Assigned task:
Reproduce only what runs from the line containing "Focus the Search consultations field" to the line containing "Select the Clipped samples row" in the records below, inclusive. Keep it exact, and keep the pictures out.

Provided material:
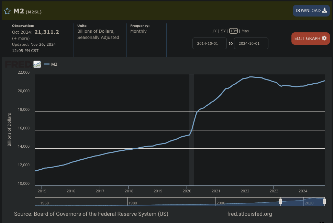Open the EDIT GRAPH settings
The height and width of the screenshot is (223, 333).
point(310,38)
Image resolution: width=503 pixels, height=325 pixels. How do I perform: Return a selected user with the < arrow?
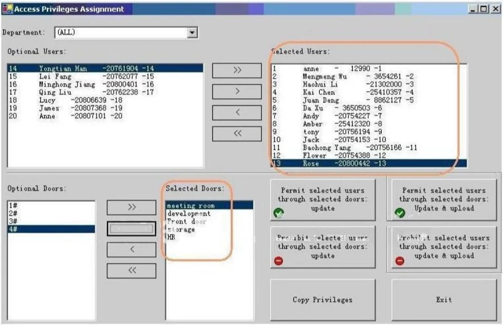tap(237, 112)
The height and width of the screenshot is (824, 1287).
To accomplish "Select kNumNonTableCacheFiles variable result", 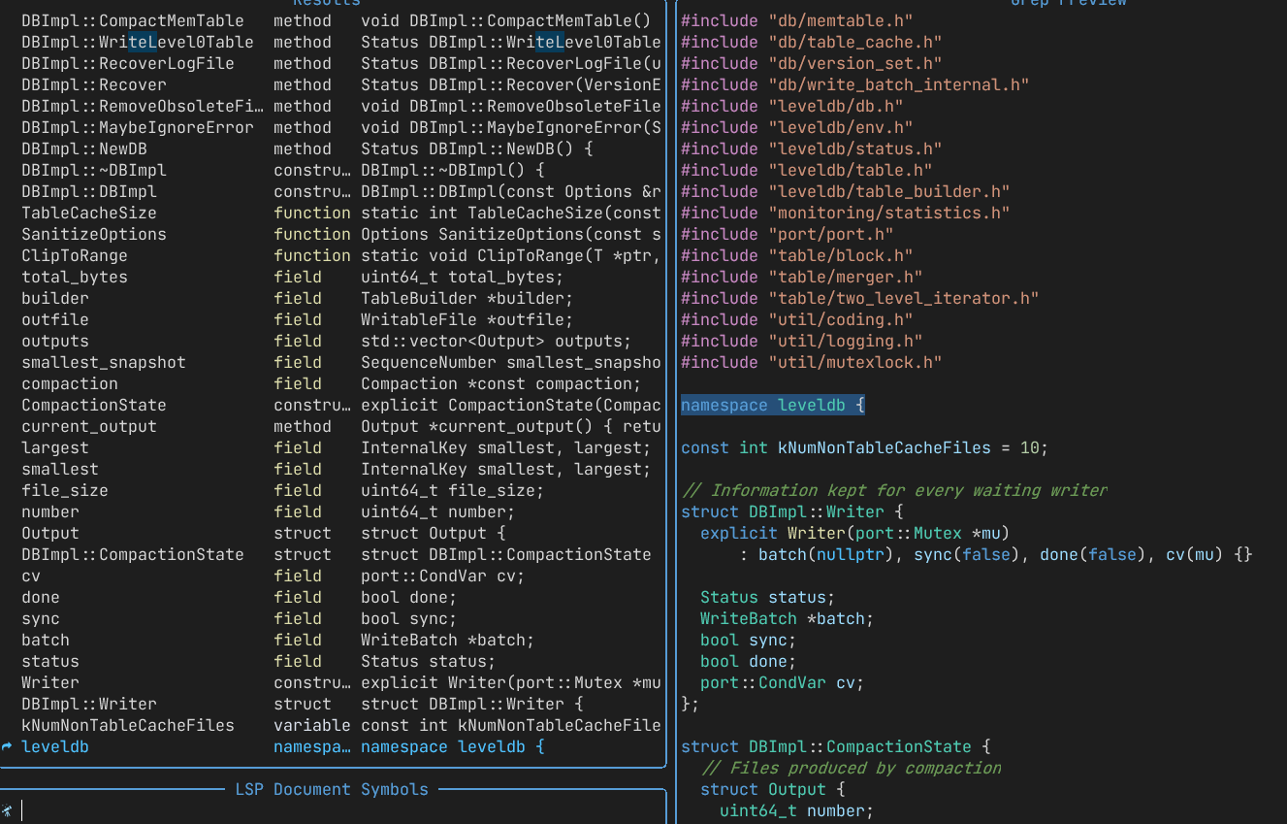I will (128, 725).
...
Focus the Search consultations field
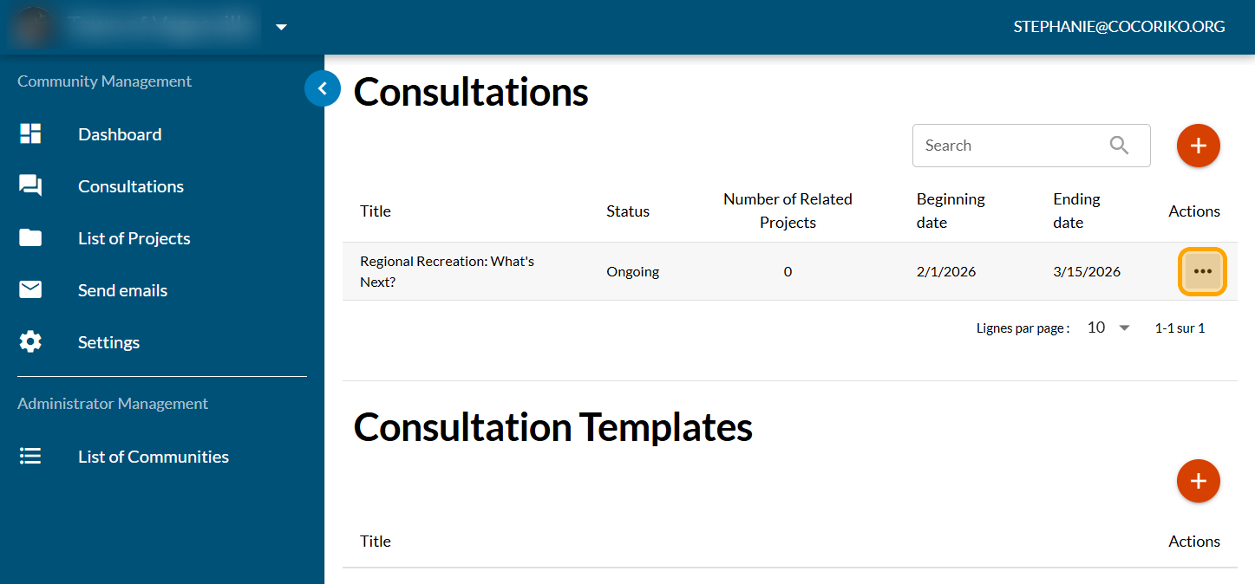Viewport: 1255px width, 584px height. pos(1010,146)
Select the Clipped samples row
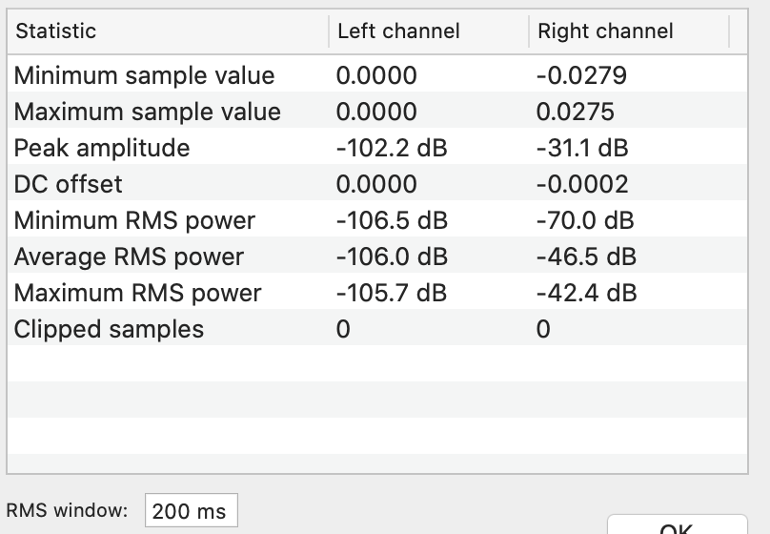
==
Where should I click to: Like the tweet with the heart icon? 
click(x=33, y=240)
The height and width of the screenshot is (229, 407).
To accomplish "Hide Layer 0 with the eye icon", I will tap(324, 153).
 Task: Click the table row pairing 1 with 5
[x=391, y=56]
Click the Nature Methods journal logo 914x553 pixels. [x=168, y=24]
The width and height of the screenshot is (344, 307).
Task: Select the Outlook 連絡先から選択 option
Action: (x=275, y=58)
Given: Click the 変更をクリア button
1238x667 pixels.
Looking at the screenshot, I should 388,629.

Solution to the exercise:
Focus the Search consultations field
Viewport: 1255px width, 584px height. pos(1010,146)
Select the Clipped samples row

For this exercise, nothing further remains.